**Exercise:** Search the material for the string "axis" and reply with how many lines contain it, nothing else.

**Data to process:**
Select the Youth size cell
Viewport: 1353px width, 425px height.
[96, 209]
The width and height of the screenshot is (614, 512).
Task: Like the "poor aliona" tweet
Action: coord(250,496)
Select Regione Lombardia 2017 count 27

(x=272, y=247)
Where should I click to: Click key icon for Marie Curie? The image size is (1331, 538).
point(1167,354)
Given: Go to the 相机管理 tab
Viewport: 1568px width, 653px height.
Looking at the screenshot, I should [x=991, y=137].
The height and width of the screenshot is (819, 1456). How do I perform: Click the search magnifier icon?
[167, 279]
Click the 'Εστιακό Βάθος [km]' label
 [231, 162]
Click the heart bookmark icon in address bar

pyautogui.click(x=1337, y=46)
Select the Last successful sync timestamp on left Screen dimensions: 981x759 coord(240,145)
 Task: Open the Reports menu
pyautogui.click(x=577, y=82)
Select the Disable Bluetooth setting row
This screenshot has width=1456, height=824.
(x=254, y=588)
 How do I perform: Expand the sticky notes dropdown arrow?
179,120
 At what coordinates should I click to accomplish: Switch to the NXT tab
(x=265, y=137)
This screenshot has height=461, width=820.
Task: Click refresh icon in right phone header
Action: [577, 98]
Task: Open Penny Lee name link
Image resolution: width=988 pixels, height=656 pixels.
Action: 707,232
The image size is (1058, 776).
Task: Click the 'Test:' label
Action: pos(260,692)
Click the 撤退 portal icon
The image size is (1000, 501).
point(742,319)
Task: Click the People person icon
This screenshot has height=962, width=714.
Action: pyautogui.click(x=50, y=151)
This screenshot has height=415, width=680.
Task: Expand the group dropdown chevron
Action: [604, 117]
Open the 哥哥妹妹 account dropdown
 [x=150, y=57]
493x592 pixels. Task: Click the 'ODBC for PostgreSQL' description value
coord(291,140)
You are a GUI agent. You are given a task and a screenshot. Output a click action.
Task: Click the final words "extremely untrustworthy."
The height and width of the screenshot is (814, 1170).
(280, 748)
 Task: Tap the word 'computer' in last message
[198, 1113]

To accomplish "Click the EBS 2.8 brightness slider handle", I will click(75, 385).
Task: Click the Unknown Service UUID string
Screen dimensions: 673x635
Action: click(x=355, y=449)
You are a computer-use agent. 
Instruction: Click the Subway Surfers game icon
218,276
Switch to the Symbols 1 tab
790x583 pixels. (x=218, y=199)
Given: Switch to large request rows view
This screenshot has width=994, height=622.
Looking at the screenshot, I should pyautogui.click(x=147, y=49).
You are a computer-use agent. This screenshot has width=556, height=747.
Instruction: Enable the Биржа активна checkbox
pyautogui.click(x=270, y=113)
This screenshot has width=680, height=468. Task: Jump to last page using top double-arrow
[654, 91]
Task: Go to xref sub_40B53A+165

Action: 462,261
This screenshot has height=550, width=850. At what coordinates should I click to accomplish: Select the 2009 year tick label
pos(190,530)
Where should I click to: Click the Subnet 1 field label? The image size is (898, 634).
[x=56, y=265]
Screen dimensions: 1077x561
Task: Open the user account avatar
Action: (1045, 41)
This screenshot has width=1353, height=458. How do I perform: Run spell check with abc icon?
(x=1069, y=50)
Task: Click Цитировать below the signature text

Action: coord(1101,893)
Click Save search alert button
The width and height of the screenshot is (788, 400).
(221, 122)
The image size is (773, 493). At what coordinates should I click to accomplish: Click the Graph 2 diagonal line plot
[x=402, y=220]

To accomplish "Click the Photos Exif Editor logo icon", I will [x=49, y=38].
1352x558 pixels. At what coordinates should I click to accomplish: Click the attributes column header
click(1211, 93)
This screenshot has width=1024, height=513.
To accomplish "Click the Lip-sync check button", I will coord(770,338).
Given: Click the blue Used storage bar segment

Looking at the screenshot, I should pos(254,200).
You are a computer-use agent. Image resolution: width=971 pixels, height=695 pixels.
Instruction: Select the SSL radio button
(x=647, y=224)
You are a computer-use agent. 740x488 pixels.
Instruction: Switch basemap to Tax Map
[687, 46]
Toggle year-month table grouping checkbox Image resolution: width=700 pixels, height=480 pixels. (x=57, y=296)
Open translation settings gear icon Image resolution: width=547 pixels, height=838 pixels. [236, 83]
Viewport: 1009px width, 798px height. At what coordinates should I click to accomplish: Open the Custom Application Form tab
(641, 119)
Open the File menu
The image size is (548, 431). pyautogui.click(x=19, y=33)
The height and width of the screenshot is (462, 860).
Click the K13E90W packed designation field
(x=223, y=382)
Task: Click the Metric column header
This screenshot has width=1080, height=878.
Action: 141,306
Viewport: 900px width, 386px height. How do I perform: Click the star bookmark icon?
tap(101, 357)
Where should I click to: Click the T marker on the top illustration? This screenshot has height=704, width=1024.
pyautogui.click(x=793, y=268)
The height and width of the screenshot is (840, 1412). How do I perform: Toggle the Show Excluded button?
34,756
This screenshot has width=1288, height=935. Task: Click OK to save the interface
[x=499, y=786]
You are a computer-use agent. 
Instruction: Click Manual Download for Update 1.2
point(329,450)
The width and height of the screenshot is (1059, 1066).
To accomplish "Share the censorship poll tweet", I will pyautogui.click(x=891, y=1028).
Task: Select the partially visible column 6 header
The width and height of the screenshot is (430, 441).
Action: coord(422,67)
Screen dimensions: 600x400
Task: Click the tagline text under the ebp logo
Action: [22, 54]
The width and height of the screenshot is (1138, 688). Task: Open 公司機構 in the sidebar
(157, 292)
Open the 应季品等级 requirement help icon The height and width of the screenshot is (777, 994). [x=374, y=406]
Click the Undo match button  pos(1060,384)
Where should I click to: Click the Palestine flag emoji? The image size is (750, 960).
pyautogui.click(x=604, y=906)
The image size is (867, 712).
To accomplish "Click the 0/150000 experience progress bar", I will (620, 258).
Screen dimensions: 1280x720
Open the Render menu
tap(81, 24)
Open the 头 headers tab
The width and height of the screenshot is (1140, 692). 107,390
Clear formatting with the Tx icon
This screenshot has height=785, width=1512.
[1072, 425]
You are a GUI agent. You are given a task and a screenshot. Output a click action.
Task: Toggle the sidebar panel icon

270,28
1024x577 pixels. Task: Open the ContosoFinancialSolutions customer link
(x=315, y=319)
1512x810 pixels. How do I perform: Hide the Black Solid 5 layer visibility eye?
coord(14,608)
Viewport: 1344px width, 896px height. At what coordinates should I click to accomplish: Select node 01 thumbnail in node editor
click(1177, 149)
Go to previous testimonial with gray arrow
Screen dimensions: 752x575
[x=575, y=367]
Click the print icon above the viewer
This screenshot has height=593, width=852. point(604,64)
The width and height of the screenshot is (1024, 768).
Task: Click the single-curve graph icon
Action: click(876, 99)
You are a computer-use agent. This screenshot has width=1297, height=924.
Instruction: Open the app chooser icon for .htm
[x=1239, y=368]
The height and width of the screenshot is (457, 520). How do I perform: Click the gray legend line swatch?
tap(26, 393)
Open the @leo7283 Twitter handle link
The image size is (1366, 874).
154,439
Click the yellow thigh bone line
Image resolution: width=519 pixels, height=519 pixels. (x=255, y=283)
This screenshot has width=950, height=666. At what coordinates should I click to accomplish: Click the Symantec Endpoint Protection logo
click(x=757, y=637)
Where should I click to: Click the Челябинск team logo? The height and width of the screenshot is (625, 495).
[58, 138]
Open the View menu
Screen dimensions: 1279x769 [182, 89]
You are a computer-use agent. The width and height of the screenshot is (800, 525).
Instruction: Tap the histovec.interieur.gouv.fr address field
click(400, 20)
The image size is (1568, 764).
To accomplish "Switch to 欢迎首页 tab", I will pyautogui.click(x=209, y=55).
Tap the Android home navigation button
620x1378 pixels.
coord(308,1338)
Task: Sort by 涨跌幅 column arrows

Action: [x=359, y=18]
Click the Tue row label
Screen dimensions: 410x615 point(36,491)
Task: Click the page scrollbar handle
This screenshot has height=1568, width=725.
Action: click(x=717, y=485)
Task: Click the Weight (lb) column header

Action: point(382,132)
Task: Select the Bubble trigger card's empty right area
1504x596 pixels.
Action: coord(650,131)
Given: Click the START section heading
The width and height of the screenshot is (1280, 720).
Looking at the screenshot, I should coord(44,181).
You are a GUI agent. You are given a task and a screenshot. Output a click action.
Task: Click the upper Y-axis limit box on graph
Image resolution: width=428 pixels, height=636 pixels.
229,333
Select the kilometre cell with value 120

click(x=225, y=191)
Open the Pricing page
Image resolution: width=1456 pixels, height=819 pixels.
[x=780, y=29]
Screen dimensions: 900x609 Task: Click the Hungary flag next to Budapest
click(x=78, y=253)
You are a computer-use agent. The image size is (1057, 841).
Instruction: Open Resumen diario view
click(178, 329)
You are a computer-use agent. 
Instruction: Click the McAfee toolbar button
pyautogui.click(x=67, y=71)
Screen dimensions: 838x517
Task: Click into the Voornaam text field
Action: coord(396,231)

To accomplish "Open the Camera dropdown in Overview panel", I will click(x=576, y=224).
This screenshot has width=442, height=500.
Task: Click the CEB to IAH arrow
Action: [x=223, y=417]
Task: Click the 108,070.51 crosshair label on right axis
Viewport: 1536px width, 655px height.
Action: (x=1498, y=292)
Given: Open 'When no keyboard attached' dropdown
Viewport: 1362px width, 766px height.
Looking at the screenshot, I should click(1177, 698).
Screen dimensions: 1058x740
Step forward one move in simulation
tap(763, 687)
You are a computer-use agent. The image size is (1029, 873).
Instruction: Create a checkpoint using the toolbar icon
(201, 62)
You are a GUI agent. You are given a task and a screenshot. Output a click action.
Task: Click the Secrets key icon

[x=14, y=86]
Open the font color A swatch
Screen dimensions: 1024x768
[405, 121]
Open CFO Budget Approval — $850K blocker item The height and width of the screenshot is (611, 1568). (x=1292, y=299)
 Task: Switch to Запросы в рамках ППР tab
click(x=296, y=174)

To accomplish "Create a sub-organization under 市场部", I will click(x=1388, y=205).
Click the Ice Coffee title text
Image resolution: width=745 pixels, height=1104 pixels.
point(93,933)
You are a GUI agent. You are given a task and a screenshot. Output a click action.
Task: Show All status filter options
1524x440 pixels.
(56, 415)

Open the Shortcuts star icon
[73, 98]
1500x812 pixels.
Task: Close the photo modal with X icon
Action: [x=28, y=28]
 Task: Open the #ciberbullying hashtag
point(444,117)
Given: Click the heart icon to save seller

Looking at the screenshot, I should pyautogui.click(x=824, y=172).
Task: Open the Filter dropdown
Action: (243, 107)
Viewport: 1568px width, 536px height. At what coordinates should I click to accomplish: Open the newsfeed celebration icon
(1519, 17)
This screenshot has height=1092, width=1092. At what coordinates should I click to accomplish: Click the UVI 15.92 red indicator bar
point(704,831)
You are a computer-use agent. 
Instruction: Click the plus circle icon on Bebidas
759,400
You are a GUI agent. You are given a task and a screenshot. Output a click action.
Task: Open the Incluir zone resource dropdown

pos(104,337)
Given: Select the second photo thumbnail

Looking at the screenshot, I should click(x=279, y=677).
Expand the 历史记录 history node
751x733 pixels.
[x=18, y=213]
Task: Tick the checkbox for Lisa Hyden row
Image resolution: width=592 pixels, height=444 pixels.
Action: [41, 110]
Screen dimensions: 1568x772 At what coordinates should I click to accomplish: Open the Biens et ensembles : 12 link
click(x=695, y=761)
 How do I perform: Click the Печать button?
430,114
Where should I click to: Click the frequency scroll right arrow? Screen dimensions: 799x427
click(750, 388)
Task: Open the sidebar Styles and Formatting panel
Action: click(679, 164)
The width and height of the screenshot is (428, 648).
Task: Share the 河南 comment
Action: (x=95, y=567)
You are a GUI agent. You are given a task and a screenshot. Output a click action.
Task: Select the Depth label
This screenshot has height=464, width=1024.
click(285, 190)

**Solution for this problem:** 2